-- Input material follows --
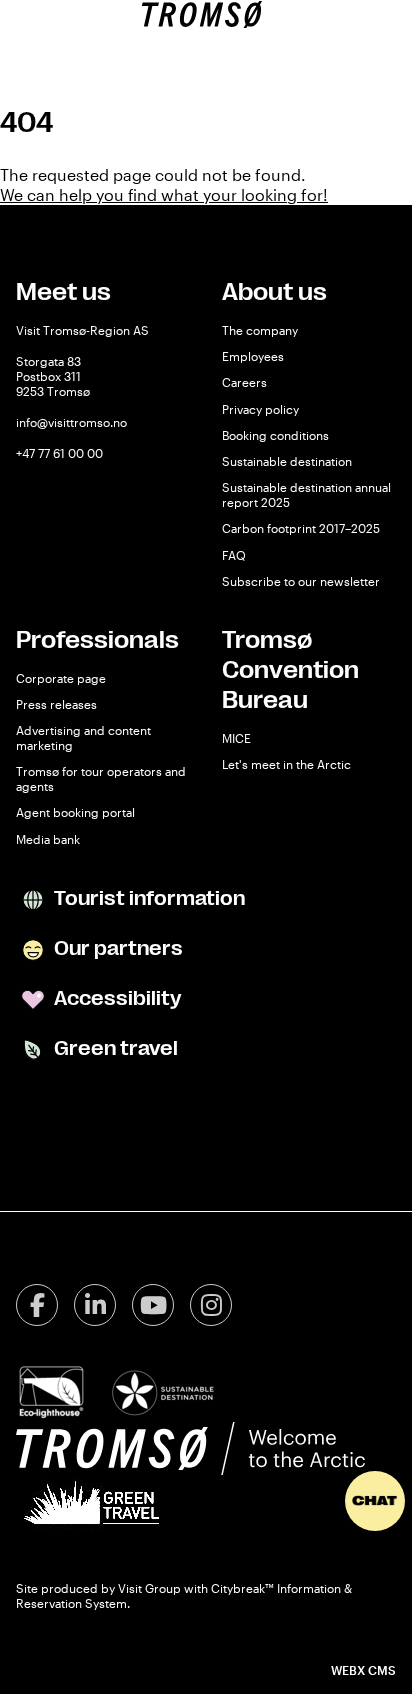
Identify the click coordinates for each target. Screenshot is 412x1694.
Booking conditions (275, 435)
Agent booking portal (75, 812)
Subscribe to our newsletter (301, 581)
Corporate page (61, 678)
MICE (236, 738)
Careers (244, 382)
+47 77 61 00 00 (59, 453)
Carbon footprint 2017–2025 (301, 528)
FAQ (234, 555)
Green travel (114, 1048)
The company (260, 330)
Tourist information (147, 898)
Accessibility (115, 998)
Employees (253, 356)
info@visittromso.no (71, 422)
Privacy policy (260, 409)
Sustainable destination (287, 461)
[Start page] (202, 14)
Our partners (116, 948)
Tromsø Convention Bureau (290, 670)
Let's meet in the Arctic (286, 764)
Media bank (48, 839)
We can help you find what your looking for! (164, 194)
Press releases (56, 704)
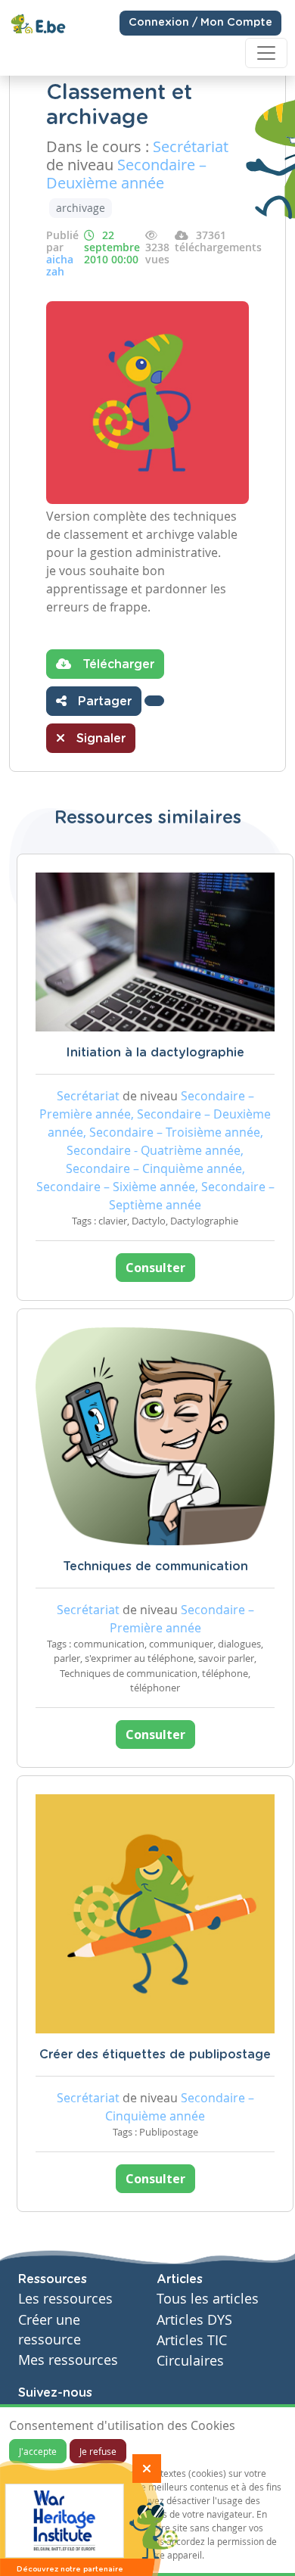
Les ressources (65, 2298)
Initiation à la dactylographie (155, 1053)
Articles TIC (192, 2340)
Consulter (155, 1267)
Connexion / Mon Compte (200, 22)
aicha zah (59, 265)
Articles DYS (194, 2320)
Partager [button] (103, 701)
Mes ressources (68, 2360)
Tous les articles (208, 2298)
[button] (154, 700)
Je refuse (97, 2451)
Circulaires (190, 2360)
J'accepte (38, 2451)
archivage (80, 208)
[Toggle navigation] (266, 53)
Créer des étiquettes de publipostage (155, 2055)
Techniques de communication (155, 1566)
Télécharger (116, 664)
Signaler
-- Input material concluded --
[Exercise aim]:
Repeat the records exactly, without the pictures.

[Solution]:
Identify the click coordinates for each target. Screenshot is 412x1694.
Booking conditions (275, 435)
Agent booking portal (75, 812)
Subscribe to our newsletter (301, 581)
Corporate page (61, 678)
MICE (236, 738)
Careers (244, 382)
+47 77 61 00 00 (59, 453)
Carbon footprint 2017–2025 (301, 528)
FAQ (234, 555)
Green travel (114, 1048)
The company (260, 330)
Tourist information (147, 898)
Accessibility (115, 998)
Employees (253, 356)
info@visittromso.no (71, 422)
Privacy policy (260, 409)
Sustainable destination (287, 461)
[Start page] (202, 14)
Our partners (116, 948)
Tromsø Convention Bureau (290, 670)
Let's meet in the Arctic (286, 764)
Media bank (48, 839)
We can help you find what your looking for! (164, 194)
Press releases (56, 704)
Les ressources (65, 2298)
Initiation à la dactylographie (155, 1053)
Articles TIC (192, 2340)
Consulter (155, 1267)
Connexion / Mon Compte (200, 22)
aicha zah (59, 265)
Articles DYS (194, 2320)
Partager [button] (103, 701)
Mes ressources (68, 2360)
Tous les articles (208, 2298)
[button] (154, 700)
Je refuse (97, 2451)
Circulaires (190, 2360)
J'accepte (38, 2451)
archivage (80, 208)
[Toggle navigation] (266, 53)
Créer des étiquettes de publipostage (155, 2055)
Techniques de communication (155, 1566)
Télécharger (116, 664)
Signaler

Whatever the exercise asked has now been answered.